4.4.5. Measuring sampling strategies#
Finally, we look at the cross-entropy of these various sampling strategies. As before, we use a baseline that corresponds to the mean bigram probabilities in the corpus.
N = 10
baseline = np.repeat(bigram_df["prob"].mean(), N)
print(baseline)
[0.38676428 0.38676428 0.38676428 0.38676428 0.38676428 0.38676428
0.38676428 0.38676428 0.38676428 0.38676428]
A for
loop will implement the generation:
results = {"weighted": [], "greedy": [], "topk": []}
for strategy, sampler in samplers.items():
for _ in range(100):
sequence, metadata = generate_from_sampler(
unigram_df, bigram_df, bigram_probs, sampler, N = N
)
cross_entropy = calculate_cross_entropy(baseline, metadata["prob"])

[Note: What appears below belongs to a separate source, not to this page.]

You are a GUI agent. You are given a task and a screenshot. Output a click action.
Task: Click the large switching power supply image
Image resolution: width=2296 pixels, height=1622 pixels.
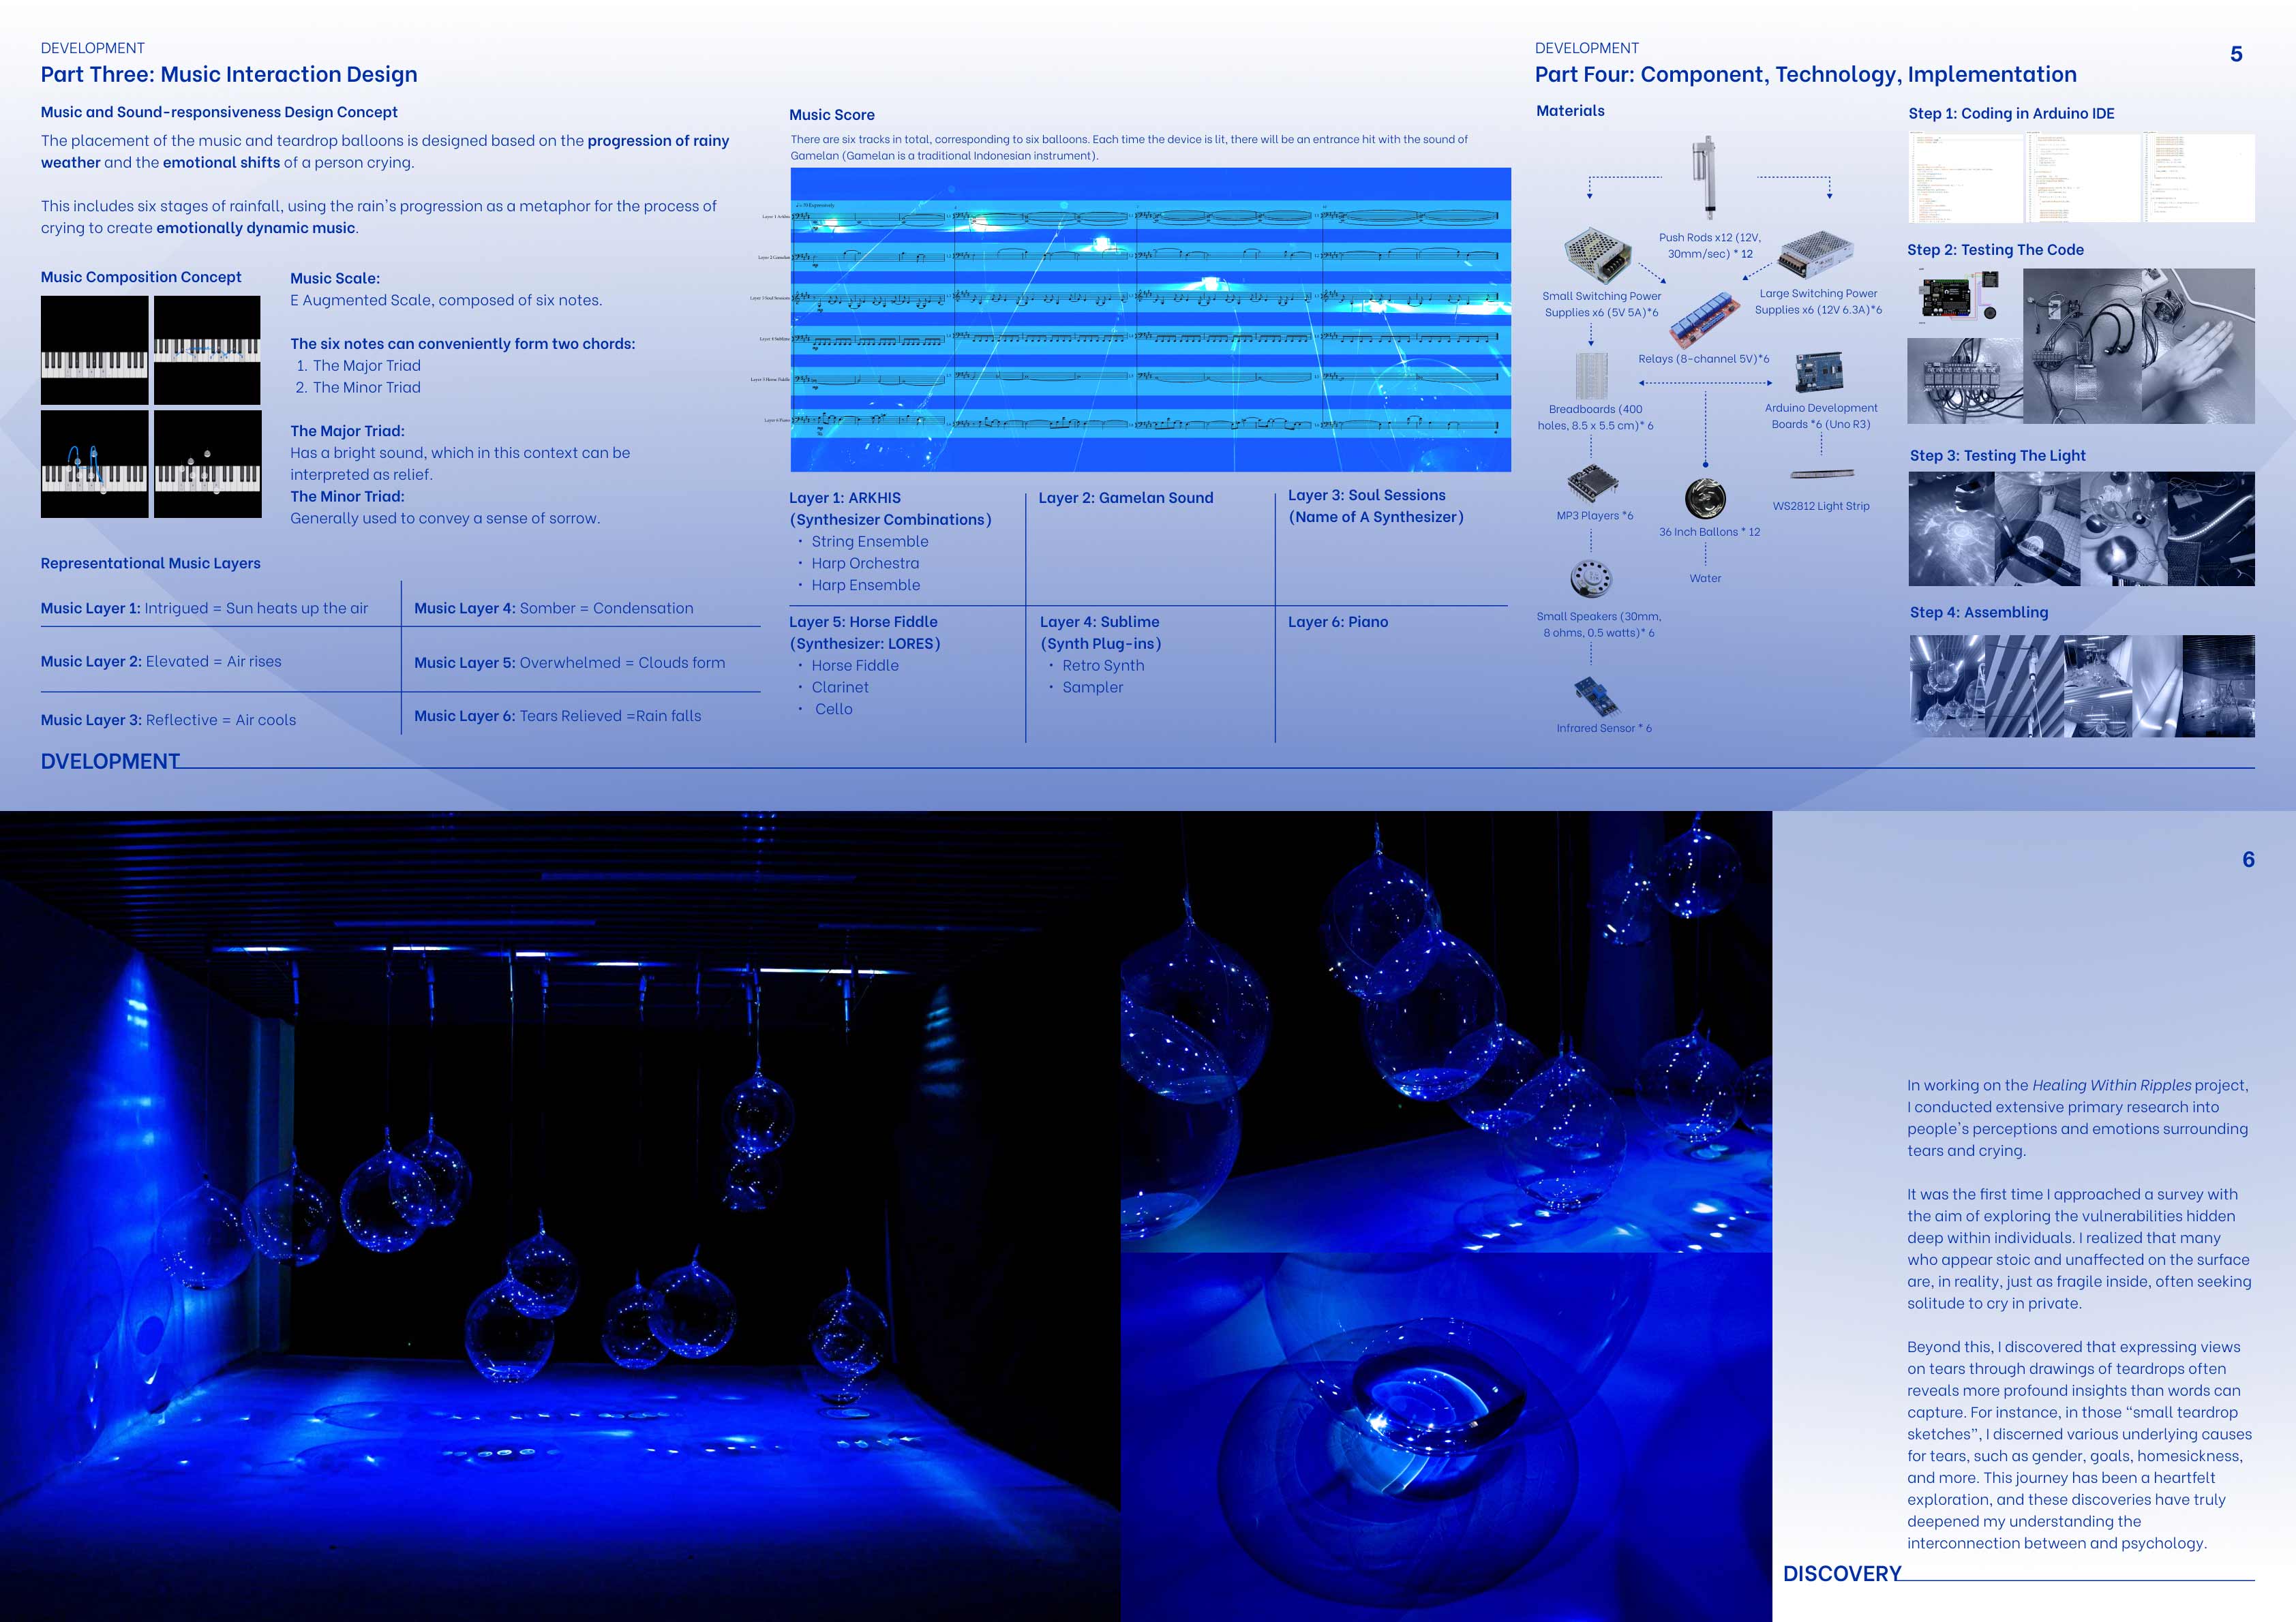(1816, 253)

results[strategy].append(cross_entropy)
Now we look at the results, which we transform into perplexity scores.
perplexity = pd.DataFrame(results)
for col in perplexity.columns:
perplexity[col] = np.exp2(perplexity[col].mean())
print(perplexity.mean().sort_values())
greedy 4115.834739
weighted 5047.784690
topk 5189.935375
dtype: float64
These are poor—but unsurprising—results. With the bigram probabilities skewing to one-to-one relationships or one-to-dozens, there is effectively no way to generalize across all types of bigrams in the corpus.
But consider what the results do tell us: greedy sampling performs the best by this metric. Since it always picks the most likely token, its selection will push toward the center of the probability mass, whereas the other two strategies allow tokens from outside that center. Even so, the latter two strategies produce more readable text, at least by our standards as human readers. This ends up being an important lesson: a model that performs well with respect to metrics does not necessarily mean it is a good model.